Twitter Implements Forward Secrecy For Connections 38
Fnord666 writes with this excerpt from Tech Crunch "Twitter has enabled Perfect Forward Secrecy across its mobile site, website and API feeds in order to protect against future cracking of the service's encryption. The PFS method ensures that, if the encryption key Twitter uses is cracked in the future, all of the past data transported through the network does not become an open book right away. 'If an adversary is currently recording all Twitter users' encrypted traffic, and they later crack or steal Twitter's private keys, they should not be able to use those keys to decrypt the recorded traffic,' says Twitter's Jacob Hoffman-Andrews. 'As the Electronic Frontier Foundation points out, this type of protection is increasingly important on today's Internet.'"
Of course, they are also using Elliptic Curve ciphers.
Re:I Don't Undertsand (Score:5, Insightful)
Twitter is completely open to anyone. So, what's the point of encryption?
In my opinion, it's "non-optimal" (at best), to forgo encryption because you deem some traffic of yours to be of low-value. What does that tell your potential adversaries about the nature of the traffic you do encrypt? Regarding the destination, (in this case Twitter), it's unlikely known to many potential adversaries if you're using Tor, I2P, etc., , which (along with TLS with PFS,) add another layer of defense-in-depth.
Your thinking reminds me of people/businesses that own a shredder, but only use them to shred highly-sensitive documents — it makes the job of reconstructing shredded ("unshredding") documents faster, easier, and more fruitful.
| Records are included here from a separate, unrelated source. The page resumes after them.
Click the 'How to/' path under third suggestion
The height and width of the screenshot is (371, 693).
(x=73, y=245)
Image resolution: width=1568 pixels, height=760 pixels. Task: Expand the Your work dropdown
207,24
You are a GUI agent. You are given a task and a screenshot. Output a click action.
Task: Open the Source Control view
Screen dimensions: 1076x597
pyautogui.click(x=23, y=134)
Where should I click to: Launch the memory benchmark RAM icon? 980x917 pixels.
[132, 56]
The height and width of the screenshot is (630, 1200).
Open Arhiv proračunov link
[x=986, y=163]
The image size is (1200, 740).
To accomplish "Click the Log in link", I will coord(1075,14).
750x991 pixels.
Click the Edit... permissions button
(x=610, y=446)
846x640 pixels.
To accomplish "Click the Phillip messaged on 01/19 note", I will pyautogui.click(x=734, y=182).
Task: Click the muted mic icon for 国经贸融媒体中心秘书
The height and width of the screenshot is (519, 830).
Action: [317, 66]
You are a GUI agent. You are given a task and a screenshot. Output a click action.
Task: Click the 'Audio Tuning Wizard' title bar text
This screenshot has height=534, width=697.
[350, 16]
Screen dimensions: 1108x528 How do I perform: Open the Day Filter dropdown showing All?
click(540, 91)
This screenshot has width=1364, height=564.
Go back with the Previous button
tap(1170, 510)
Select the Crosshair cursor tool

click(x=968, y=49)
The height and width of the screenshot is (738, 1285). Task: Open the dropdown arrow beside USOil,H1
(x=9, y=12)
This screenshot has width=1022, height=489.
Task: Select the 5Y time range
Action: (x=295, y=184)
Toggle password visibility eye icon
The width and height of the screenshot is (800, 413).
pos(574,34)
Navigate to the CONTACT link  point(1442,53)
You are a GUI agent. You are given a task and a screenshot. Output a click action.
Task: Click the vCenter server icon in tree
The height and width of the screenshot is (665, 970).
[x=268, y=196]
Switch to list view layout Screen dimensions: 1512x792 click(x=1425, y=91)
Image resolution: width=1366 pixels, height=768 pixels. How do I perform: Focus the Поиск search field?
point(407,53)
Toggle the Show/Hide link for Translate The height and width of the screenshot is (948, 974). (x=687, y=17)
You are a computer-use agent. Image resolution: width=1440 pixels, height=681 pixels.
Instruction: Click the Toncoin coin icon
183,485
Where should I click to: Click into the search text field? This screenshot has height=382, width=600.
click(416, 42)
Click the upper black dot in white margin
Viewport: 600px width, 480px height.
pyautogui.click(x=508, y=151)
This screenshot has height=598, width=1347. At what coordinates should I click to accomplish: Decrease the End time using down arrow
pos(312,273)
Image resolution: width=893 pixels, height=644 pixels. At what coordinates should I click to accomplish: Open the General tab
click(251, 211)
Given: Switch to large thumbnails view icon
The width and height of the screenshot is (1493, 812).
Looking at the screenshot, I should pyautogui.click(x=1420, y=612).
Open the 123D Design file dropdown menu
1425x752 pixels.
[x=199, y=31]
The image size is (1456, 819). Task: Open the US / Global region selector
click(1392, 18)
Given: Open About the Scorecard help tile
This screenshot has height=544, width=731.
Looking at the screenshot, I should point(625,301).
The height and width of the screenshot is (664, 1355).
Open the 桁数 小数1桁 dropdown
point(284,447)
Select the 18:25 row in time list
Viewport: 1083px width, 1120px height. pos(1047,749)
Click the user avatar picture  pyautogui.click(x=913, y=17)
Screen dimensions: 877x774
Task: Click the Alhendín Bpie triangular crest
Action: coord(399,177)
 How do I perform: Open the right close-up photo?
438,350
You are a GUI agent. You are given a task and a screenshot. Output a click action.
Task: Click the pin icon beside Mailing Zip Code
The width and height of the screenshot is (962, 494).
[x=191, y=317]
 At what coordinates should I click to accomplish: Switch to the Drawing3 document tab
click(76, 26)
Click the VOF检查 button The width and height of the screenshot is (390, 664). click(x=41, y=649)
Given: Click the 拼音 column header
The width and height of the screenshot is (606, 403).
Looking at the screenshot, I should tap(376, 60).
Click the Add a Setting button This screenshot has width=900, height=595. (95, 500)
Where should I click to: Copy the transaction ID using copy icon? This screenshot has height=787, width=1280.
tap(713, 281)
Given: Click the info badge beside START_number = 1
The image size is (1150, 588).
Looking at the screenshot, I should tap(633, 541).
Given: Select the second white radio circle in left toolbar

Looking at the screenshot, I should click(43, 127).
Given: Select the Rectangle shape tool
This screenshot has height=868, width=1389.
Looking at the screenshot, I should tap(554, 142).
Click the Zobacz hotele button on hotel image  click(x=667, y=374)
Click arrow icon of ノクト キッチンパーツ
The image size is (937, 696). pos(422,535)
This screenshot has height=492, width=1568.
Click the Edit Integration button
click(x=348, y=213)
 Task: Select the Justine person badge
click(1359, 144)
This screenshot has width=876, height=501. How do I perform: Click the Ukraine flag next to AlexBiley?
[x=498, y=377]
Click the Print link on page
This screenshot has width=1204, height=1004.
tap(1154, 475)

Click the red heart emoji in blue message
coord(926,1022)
In regard to my own data and traffic, I don't ask, "does this need to be encrypted?" I ask, "can this be encrypted? The browser plugin "TrackMeNot" helps in a similar manner, by hiding whatever I may actually search for within ~1,440 phony queries per day. I also shred everything my cross-cut shredder will accept, and I pull the o' Enron trick of mixing in used coffee grounds as an impersonal "fuck you" to any who'd try to unshred my Pennysavers, envelopes, subscription cards, scratched discs, and most importantly, "etc."